Scan the records for "Aubergine". Report each line that includes it.

[PROVIDED RECORDS — start]

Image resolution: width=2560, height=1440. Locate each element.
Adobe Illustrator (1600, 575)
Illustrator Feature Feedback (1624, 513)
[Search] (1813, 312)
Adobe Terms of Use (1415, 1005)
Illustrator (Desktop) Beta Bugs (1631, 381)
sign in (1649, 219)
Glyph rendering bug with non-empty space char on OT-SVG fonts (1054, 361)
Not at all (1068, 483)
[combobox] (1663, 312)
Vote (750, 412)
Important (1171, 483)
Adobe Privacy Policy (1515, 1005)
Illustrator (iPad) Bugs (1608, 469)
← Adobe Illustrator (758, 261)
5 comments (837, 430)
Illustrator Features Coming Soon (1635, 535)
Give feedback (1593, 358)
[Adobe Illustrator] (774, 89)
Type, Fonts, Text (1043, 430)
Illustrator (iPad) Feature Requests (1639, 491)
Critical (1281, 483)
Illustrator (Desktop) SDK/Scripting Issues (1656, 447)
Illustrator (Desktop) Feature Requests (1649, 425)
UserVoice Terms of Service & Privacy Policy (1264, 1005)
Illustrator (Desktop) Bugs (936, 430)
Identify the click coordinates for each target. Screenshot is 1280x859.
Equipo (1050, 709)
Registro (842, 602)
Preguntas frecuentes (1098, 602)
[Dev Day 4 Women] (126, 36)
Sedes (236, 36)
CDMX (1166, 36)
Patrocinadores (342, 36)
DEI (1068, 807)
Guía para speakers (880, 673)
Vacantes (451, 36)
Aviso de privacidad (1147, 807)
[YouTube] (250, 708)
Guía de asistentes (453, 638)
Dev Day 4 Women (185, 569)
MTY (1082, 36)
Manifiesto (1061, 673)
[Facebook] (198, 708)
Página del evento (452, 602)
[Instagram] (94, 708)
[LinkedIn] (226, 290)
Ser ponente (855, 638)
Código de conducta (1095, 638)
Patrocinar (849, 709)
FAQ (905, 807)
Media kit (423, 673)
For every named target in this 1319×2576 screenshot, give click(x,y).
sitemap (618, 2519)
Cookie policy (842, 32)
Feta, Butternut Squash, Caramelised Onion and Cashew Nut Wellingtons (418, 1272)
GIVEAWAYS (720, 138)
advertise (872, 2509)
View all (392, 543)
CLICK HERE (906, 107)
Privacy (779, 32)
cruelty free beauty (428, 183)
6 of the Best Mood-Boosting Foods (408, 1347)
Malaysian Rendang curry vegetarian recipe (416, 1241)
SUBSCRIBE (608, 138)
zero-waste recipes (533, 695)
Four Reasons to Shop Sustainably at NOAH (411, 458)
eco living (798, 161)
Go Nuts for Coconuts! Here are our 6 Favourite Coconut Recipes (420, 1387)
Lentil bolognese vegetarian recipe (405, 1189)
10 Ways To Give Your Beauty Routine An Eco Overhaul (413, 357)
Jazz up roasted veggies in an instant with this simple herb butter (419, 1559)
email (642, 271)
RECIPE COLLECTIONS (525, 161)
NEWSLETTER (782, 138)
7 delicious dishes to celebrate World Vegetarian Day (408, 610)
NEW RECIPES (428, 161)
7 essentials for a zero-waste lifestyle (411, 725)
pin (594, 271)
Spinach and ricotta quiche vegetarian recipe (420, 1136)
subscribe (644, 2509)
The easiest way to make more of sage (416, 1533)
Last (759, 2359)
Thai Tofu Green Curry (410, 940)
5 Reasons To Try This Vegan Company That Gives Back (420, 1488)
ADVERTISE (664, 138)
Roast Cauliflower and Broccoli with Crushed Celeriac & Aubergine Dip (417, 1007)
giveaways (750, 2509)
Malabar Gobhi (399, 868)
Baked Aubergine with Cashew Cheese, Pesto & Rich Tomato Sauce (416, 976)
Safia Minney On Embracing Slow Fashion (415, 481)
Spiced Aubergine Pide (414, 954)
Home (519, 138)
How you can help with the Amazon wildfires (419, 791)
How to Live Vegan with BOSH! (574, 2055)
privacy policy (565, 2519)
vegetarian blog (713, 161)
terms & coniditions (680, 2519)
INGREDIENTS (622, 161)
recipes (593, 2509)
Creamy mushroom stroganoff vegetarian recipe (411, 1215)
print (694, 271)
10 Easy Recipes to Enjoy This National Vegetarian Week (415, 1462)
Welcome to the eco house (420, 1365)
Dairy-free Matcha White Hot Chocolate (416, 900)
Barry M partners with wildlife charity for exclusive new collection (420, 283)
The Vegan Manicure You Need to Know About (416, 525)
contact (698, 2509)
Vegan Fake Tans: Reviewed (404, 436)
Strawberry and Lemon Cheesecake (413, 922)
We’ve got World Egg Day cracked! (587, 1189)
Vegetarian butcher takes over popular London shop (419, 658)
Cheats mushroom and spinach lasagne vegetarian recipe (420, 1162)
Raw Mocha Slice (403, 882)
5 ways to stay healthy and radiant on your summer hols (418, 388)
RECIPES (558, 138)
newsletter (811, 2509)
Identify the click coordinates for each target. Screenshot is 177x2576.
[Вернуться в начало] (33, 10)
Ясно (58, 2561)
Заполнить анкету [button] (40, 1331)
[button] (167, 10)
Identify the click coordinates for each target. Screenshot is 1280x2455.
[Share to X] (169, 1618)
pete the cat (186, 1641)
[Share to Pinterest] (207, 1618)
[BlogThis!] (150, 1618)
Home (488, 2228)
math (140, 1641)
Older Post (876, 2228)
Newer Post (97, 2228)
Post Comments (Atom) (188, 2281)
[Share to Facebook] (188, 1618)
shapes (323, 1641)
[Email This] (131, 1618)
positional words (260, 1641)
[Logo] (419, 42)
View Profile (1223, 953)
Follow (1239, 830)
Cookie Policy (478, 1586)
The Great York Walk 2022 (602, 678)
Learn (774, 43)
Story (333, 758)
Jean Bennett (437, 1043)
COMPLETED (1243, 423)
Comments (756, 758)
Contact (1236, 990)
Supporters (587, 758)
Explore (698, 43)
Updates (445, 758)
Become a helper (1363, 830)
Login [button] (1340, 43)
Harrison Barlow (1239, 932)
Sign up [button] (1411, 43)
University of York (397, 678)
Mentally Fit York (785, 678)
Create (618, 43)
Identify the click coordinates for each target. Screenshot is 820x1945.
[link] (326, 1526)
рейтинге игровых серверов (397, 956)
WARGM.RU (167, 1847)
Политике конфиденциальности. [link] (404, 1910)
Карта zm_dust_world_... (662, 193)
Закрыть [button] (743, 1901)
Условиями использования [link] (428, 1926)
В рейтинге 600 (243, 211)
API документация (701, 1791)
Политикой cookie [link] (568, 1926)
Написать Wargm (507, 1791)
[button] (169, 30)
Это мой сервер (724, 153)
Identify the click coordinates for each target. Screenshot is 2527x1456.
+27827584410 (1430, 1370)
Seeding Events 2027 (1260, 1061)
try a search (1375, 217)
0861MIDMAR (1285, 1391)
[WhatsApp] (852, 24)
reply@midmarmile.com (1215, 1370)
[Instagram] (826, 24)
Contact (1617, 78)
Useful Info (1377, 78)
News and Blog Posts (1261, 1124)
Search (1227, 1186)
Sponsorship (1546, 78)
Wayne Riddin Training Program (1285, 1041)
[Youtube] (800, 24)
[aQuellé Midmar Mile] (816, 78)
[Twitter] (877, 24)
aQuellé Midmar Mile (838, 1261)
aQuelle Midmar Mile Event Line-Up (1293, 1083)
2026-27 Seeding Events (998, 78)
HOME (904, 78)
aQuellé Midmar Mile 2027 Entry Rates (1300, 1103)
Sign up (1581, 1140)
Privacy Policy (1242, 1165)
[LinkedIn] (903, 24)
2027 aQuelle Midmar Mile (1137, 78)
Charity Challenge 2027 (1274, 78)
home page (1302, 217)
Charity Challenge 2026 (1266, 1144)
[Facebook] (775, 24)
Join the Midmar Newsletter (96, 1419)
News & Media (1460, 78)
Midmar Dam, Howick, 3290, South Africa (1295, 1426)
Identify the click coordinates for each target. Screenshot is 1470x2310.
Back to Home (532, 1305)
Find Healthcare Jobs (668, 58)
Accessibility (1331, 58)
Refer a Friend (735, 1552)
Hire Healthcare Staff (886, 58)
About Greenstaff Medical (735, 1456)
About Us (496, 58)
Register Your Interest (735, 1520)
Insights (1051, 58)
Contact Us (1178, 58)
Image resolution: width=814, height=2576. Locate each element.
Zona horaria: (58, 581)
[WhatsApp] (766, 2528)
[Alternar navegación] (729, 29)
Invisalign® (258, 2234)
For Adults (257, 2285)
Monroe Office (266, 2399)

[PROVIDED RECORDS — finish]

◆ YOUR SOLUTION:
Roast Cauliflower and Broccoli with Crushed Celeriac & Aubergine Dip (417, 1007)
Baked Aubergine with Cashew Cheese, Pesto & Rich Tomato Sauce (416, 976)
Spiced Aubergine Pide (414, 954)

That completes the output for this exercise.